This year the award-winning movie “Crip Camp: A Disability Revolution” was released and can now be viewed on Netflix’s streaming service. The movie follows Jimmy LeBrecht, a camper, who co-wrote and co-directed the movie, and Judy Heumann, a camp counselor who went on to co-found Disabled in Action.
Crip Camp was the campers’ name for Camp Jened, which opened in the 1950s. In 1970, LeBrecht went to camp, where, for a brief period, he lived in an environment geared entirely to people with disabilities. Because everyone needed some kind of assistance, no one’s personal needs stood out as “different.”
LeBrecht said, “When we were there, there was no outside world.” The movie underscores the impact of what it means to be part of a community.
After camp and college, Heumann and LeBrecht ended up in Berkeley, Calif., where they connected with the activism surrounding the Center for Independent Living. For people with disabilities, independent living means having autonomy, self-respect and the accessibility, support and programs necessary to provide equal opportunities in all aspects of life.
The movie shifts to focus on the nearly monthlong sit-in at the federal offices of the Department of Health, Education and Welfare (now Health and Human Services) in San Francisco to demand enforcement of Section 504 of the Rehabilitation Act of 1973. The legislation prohibited discrimination against people with disabilities. This meant making buildings, workplaces, cities and public transportation accessible.
After four years of government inaction, demonstrations were held across the country on April 5, 1977, to demand full enforcement of Section 504. Several sit-ins were held at federal HEW offices. Three hundred disabled people occupied the department’s headquarters for over a day in Washington, D.C. People sat in for at least four days in Atlanta, Boston, Chicago, Denver, Los Angeles, Philadelphia and Seattle.
History made in San Francisco
Five hundred people rallied outside the San Francisco Federal Building, and Heumann led 150 activists into the HEW offices. The spontaneous 28-day occupation was able to survive by support from disabled people and organizations, particularly the Oakland Black Panther Party — which provided hot meals every day. The Black Panther newspaper became the source of information about the sit-in.
Bradley Lomax, who coordinated a Black Panther Party program with the Center for Independent Living, participated in the sit-in, along with his care assistant Chuck Jackson.
Kitty Cone, a lesbian organizer in the Center for Independent Living Community Affairs Department, brought in allies. Susan Schweik explains in “Lomax’s Matrix: Disability, Solidarity and the Black Power of 504,” that Cone “included the Butterfly Brigade, ‘a group of gay men who patrolled city streets on the lookout for gay violence,’ who smuggled walkie-talkies into the occupied building; Glide Church; local and national labor organizations; members of Delancey Street, the famous grassroots rehab program for substance abusers and former felons, who brought breakfast into the building each day; the Chicano group Mission Rebels, who also provided food… .” (Disability Studies Quarterly, Vol. 31, No. 1 (2011))
504 sit-ins proved activism brings changes
A contingent of the 504 protesters was sent from San Francisco to Washington to confront HEW Secretary Joseph Califano, calling on him to enforce the regulations.

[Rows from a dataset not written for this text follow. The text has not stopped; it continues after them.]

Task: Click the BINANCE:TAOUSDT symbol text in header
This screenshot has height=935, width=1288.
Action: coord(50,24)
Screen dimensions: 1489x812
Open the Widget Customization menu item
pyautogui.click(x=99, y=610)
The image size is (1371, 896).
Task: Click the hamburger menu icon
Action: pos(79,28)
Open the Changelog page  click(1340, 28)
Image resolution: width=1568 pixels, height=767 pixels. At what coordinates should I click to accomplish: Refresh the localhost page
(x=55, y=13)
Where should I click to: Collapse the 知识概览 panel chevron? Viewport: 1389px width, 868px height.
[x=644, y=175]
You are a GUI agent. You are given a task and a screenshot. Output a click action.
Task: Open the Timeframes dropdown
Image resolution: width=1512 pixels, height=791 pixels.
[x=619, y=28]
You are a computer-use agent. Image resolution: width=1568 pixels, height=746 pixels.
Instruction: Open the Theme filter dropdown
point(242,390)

Included in the group were Lomax, Jackson and Heumann. Soon afterwards, Califano conceded and agreed to the demands.
When Heumann moved to New York City, she helped to found Disabled In Action and played a large role in pushing through the Americans with Disabilities Act, which was finally signed in 1990.
That too required mass action and dramatic efforts. In a demonstration organized by Disabled in Action on March 12, 1990, dozens of disabled people crawled up the stone steps of the inaccessible Capitol Building in Washington, D.C., to emphasize the lack of access that still existed nearly 20 years after the 504 sit-ins.
Even now, nearly 50 years later, the most minimal of implementation has been done. Living with disabilities remains a constant struggle.
“Crip Camp” takes you inside the lives of several other campers and counselors as well. It is a movie that gives strength and brings joy, even with its limitation of reinforcing the false image of the disability rights movement being a white-led struggle.
Bowdish is a member of the Disability Rights Caucus of Workers World Party.